Linee tondeggianti e coda tronca? No, grazie: siamo negli anni 80, quelli delle matite tese e decise, nel design industriale come nella moda. La 33 ruppe gli schemi Alfa con una linea moderna e originale a due volumi e mezzo, o "due volumi spezzato", ideata dal Centro Stile di Arese diretto da Ermanno Cressoni. Il muso era basso e filante; le fiancate fortemente a cuneo come la Giulietta, ma variavano l'inclinazione della cintura fra anteriore, corpo vettura centrale e posteriore. La coda restava molto alta e verticale, a tutto beneficio del bagagliaio. Le sospensioni anteriori presentavano uno schema MacPherson; le posteriori l'assale rigido, bielle longitudinali e barra Panhard, con ponte posteriore ridisegnato e semplificato rispetto all'Alfasud. Novità per i freni, comunque un po' sottodimensionati: a disco sulle ruote anteriori (non più in-board) e a tamburo sulle posteriori.

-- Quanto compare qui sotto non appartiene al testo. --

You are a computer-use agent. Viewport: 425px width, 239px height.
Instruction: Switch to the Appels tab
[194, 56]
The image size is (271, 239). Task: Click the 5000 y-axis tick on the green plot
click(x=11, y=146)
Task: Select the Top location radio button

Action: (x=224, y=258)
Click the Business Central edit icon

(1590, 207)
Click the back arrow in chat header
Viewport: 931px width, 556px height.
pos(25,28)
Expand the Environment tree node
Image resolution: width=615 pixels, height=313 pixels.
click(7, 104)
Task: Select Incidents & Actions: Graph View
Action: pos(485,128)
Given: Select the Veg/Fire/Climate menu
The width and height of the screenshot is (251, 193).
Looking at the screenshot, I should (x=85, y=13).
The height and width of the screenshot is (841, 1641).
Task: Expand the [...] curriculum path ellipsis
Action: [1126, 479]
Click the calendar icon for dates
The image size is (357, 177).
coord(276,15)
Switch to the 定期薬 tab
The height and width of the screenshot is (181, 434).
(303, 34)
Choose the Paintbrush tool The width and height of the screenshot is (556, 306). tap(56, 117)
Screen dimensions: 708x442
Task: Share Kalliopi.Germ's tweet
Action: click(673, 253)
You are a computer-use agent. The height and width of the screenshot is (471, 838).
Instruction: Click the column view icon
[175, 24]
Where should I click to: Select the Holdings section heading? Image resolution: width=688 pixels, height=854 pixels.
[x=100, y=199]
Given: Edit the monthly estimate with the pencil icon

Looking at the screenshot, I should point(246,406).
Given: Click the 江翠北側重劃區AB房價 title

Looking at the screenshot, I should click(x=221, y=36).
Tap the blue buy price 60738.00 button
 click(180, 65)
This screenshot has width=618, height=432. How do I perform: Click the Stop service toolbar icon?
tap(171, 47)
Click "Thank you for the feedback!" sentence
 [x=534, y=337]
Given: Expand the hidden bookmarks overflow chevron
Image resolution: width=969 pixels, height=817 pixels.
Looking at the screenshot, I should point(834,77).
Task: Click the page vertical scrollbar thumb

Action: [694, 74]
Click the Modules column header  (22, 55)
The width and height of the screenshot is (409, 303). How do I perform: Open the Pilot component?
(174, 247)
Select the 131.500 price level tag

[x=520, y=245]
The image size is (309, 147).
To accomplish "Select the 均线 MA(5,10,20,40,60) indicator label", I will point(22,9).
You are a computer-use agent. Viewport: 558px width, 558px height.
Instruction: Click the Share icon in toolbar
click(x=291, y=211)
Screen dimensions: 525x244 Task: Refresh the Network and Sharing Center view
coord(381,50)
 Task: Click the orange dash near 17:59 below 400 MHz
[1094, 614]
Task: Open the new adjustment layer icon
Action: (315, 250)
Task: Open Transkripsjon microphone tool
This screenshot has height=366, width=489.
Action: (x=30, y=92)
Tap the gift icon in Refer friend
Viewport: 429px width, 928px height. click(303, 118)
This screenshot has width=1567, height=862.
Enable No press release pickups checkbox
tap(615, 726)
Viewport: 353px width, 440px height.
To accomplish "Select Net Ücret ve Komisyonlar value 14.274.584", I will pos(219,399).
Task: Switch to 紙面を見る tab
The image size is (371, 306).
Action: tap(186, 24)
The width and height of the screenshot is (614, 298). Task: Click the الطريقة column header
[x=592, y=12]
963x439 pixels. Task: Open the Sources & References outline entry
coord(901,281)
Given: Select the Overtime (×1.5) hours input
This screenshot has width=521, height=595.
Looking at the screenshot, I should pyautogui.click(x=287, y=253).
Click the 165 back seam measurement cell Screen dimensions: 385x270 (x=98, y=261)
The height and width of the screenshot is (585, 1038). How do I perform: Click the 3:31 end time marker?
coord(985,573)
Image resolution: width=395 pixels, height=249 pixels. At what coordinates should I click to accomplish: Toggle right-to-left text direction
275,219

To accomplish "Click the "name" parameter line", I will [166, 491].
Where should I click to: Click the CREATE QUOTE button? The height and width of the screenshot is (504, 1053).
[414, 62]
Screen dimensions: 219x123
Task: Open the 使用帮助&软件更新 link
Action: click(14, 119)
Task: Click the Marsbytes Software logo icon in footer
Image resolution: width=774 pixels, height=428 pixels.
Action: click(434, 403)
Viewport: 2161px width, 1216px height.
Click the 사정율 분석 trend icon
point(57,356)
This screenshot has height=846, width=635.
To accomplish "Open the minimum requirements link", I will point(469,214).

La conferma che la macchina c'era e avrebbe visto il lieto fine venne già nell'84 quando la 33 fu proposta anche nella variante 4x4 Giardinetta. Fu disegnata da Pininfarina, che aveva giocato d'anticipo nel 1982 con un prototipo Alfasud a trazione integrale. La versione wagon presentava un sistema di quattro ruote motrici attivabile con comando meccanico. Fu scelto il millecinque da 85 CV della berlina Quadrifoglio Oro, con rapporti più corti e piccole modifiche alla sospensioni, il serbatoio arretrato e il bagagliaio decisamente più capiente. La Giardinetta manteneva la stessa linea pulita, equilibrata e dinamica della berlina anche con il padiglione allungato e chiuso dal portellone. Sarebbe diventata una delle versioni più richieste della 33, con la carrozzeria estesa alle versioni a trazione anteriore, entrando dalla porta principale in una nicchia di mercato che per Arese era tutta nuova. Di suo, anche la trazione integrale sarebbe diventata un'opzione disponibile su buona parte della gamma Alfa Romeo.
Classica a tutti gli effetti, la prima serie della 33 è un buon punto di partenza per chi vuole diventare un collezionista del Biscione. Anche se ne sono state vendute quasi un milione, di 33 sopravvissute alle ondate di rottamazione in ottime condizioni ne sono rimaste pochine. Se le quotazioni delle versioni più pregiate come la Quadrifoglio Verde del 1984, la Imola o la Permanent 4 sono già sfuggite di mano, il valore collezionistico della berlina Quadrifoglio Oro è ancora relativamente basso, sotto i cinquemila euro. Ecco perché questo è il momento buono per cercarla, insieme alla più rara e particolare 4x4 Giardinetta. In fondo, l'incipit di una storia di successo è sempre da tenere in degna considerazione e va celebrato come merita. Anche per la 33, la vita (ri)comincia a quarant'anni.